Le syndicat SUD Education s'engage pour les droits des enfants transgenres. De façon extrêmement radicale. Dans un tract, diffusé le 21 septembre, l'organisation conseille à ses adhérents d'accepter le changement de prénom d'usage demandé par un élève... sans prévenir obligatoirement ses parents. Une précaution parfois indispensable, selon elle, pour protéger l'enfant ou l'adolescent d'éventuelles représailles ou rejet de la part de sa famille. L'information, révélée par L'Express, a fait réagir bon nombre d'acteurs du monde enseignant qui dénoncent une posture "démagogique" et "contre-productive". Contraire, surtout, aux textes réglementaires en vigueur.

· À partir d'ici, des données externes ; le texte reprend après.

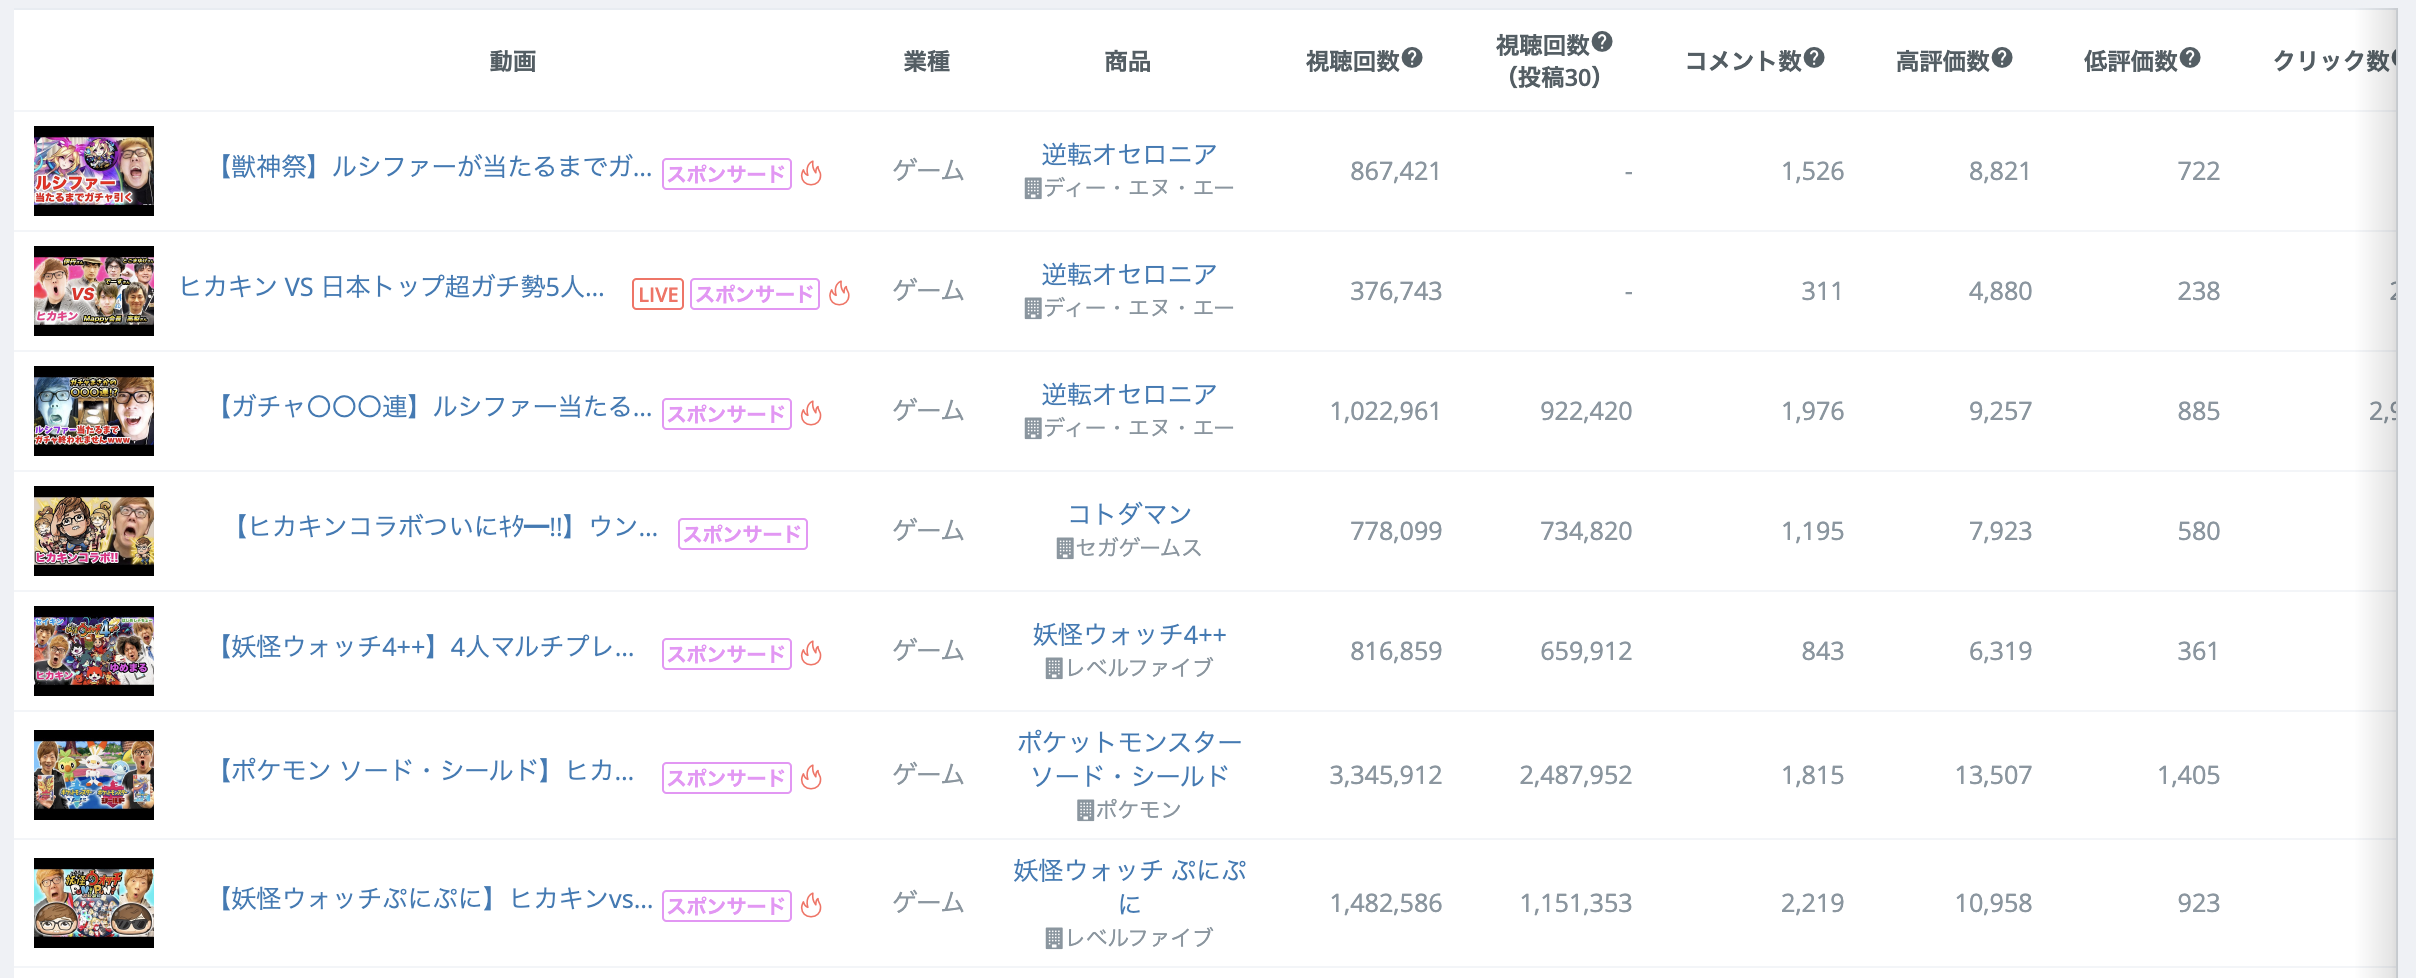
Task: Click help icon beside 高評価数 header
Action: coord(2002,58)
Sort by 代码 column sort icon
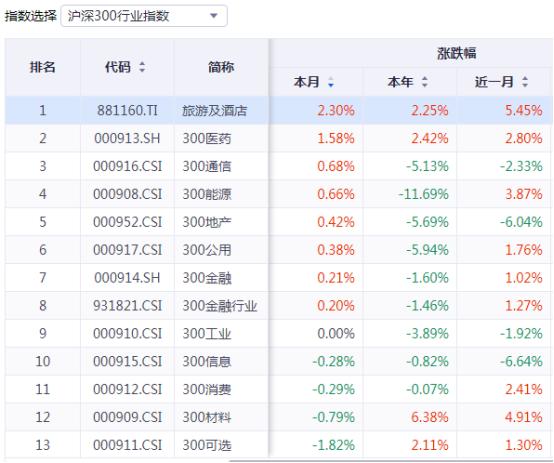 [142, 67]
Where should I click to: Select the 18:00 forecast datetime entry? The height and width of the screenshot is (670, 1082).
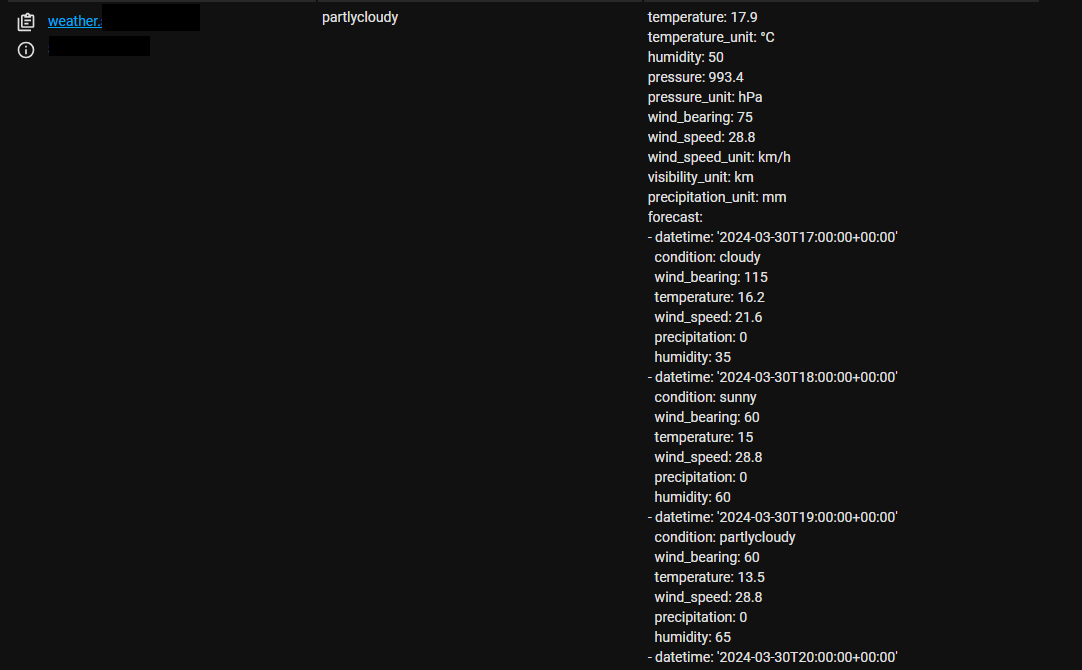tap(773, 377)
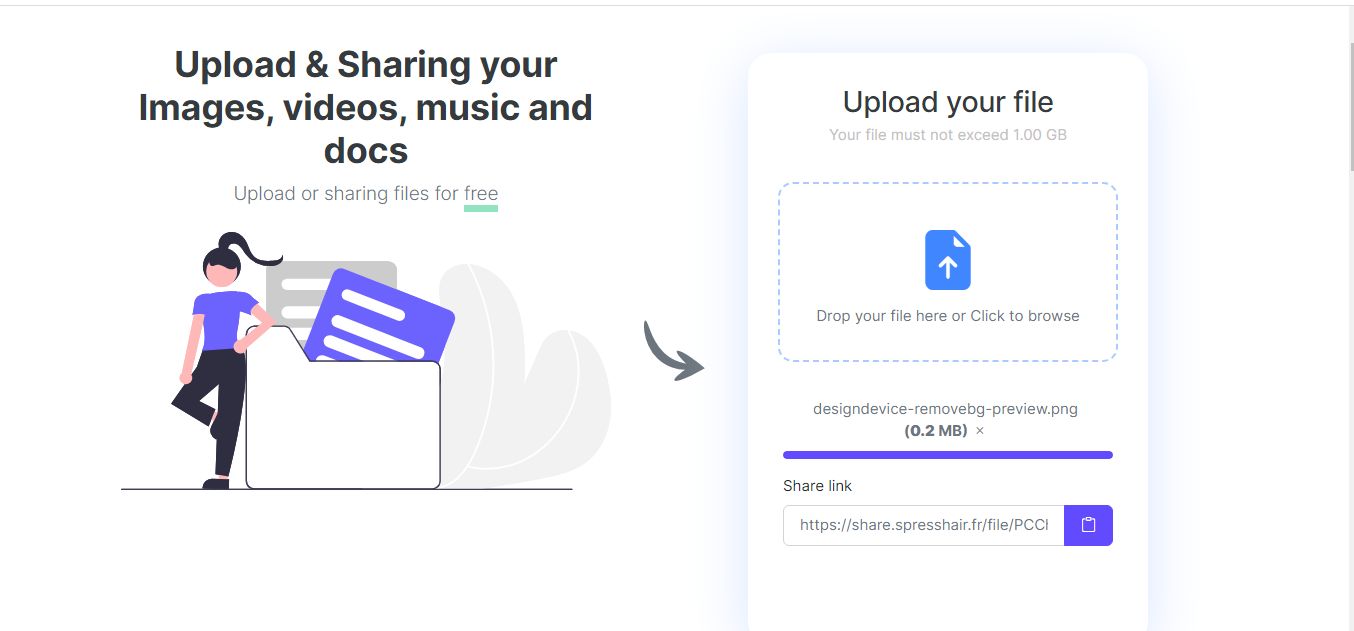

Quelques jours plus tard, le ministère de l'Education nationale publiait une circulaire dédiée à "une meilleure prise en compte des questions relatives à l'identité de genre en milieu scolaire". L'occasion de rappeler que "l'établissement [...] ne peut opérer un tel aménagement sans l'accord des représentants légaux". En cas d'opposition de ces derniers, le dialogue est préconisé.
Le délicat sujet de la prise en charge des élèves transgenres au sein de l'école, et la lutte contre le harcèlement ou contre les actes de discrimination dont ils sont encore trop souvent victimes, nécessitent l'implication de tous les acteurs : personnels de direction, enseignants, assistants d'éducation, infirmières et psychologues scolaires... sans oublier les parents. Les mettre de côté serait irresponsable.